Balancing the scales in tackling childhood obesity


Today’s news (10.09.19) reporting recommendations from the Chief Medical Officer to ban eating on short journeys on public transport, to help stem the tide of childhood obesity, provides a reminder that many of the health problems we are witnessing are directly linked to life-style.  While single solutions can be a start to tackling the problem, many of these issues are multi-factorial and are linked to changes in life-style that have occurred in the last 30 years.

Reports in August of 2019 based on statistics gathered by The National Child Measurement Programme (NCMP) showed that 9.5% of reception age children in England (aged 4-5) were obese in 2017/18, with a further 12.8% overweight. These proportions were higher among year 6 children (age 10-11), with 20.1% being obese and 14.2% overweight.

In the absence of a medical reason for obesity, becoming overweight is the result of imbalance in a simple equation, when energy input in the form of nutrition becomes higher than energy output.  Energy output involves factors related to general functioning, growth and activity.  Declining levels of activity are a feature of modern technological societies.  More time spent in sedentary pursuits equals less time engaged in physical activity.

But the story is not as simple as this, and technology is not the only rogue in the mixture.

As a society the ways in which we acquire food and the ways in which eat, are changing.  In 2001, I wrote an article “Fast Food Fools the Brain” which was published in the TES under the title “Table Manners for a Tubby Nation”.  In this I examined how satiety centres in the brain take up to twenty minutes to register.  Not only the taste and calorific content of fast food, but the context in which it is eaten, can affect how many calories are consumed in a short space of time.

“Fast foods are exactly what they say they are: instantly available, eaten fast, often “on the hoof”, and they generally have a high fat/sugar and refined carbohydrate content. When food is eaten at speed, the brain does not have time to recognise that the body has had enough and respond by switching off the hunger signals, before more is consumed.

High sugar/fat/carbohydrate content foods cause an immediate and rapid rise in blood glucose and insulin levels. If too much insulin is produced, the blood glucose falls too low, which results in a craving for more sugar. It is at this stage that a child will demand a “quick fix” snack such as a packet of crisps, candy bar or fizzy drink (one fizzy drink contains the equivalent of seven teaspoons of sugar).
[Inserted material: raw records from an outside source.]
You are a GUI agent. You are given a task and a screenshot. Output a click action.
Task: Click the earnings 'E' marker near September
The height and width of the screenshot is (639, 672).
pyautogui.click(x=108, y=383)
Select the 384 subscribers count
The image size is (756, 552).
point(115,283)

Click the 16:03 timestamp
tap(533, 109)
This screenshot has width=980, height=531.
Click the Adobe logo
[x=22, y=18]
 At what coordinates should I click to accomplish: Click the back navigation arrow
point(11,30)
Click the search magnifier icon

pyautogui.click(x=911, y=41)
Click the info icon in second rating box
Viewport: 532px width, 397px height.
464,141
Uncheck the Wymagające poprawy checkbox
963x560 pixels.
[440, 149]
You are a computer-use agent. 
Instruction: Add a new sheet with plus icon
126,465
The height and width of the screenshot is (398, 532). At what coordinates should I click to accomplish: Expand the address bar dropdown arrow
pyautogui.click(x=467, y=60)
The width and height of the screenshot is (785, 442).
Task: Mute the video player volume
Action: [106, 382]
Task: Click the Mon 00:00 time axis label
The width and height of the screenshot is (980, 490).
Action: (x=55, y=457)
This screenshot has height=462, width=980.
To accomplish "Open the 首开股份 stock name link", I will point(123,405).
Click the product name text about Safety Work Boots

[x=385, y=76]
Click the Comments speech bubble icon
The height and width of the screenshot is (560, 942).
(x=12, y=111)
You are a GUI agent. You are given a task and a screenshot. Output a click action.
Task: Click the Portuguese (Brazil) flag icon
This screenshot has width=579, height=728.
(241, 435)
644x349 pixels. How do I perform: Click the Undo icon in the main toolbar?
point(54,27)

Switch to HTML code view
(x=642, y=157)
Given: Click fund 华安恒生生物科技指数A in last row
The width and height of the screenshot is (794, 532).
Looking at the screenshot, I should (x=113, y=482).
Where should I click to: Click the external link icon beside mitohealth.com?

This will temporarily relieve hunger pangs but a similar pattern will recur within two to three hours. Sugar-craving cycles increase the likelihood of obesity.

There is evidence that obese individuals secrete above-average amounts of insulin in response to food and are therefore more sensitive to sensations of hunger. Rapidly fluctuating blood sugar levels can also deplete the body’s ability to produce insulin in the long term, which may be one reason why children of 10 to 12 are now developing the type of diabetes that used to be found only in the middle-aged.

But, of course, it is not only the type of food children eat that has changed over the past generation. The manner in which we eat, is also very different.

Sitting down to a formal meal with set courses involves taking time over the food – usually longer than the 20 minutes that the hypothalamus needs to register “enough”. It also enables children to learn the value of regularly spaced and nutritionally balanced meals. If slow-glucose-releasing foods are taken at regular intervals, energy is released rather than stored as fat.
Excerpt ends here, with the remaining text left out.